• **Task instructions**
Put the stretch of the listing below, from its first line through the line that contains "coord(51,17)", into a numbered list, leaving out any blank lines.
═════ Extracted entries ═════
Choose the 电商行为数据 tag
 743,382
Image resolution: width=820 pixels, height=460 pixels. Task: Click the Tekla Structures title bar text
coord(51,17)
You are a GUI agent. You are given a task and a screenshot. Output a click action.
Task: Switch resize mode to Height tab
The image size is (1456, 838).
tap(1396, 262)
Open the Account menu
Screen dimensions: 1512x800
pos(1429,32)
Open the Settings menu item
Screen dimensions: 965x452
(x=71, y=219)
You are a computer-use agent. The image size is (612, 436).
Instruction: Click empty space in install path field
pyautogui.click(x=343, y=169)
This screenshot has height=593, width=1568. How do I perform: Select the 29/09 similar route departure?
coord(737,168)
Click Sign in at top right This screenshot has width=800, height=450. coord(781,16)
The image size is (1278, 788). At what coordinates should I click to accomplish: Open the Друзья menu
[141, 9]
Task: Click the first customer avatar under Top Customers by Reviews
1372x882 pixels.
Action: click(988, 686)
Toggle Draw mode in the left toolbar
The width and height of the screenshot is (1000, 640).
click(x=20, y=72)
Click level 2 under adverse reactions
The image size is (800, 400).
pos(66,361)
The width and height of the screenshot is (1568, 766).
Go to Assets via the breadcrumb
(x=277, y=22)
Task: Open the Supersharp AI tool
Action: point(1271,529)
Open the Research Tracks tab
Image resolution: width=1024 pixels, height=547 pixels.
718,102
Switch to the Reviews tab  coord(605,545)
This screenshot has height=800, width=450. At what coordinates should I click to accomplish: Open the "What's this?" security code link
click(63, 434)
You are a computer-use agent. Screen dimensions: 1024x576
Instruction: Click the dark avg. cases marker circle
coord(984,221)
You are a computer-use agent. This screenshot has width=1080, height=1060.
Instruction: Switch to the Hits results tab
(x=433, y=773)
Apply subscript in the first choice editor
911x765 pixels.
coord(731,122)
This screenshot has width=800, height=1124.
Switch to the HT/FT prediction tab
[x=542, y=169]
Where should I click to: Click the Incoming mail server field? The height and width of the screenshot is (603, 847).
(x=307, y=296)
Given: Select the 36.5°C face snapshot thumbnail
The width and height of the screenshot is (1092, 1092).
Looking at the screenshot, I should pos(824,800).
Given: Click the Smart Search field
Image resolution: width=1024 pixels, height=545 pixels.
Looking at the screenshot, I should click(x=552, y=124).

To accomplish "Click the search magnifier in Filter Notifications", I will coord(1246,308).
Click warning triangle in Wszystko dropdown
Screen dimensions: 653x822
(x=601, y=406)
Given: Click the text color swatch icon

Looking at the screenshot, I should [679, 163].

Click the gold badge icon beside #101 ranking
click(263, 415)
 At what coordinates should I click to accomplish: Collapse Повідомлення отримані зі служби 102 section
═════
• **Response below**
1. Choose the 电商行为数据 tag
2.  743,382
3. Image resolution: width=820 pixels, height=460 pixels. Task: Click the Tekla Structures title bar text
4. coord(51,17)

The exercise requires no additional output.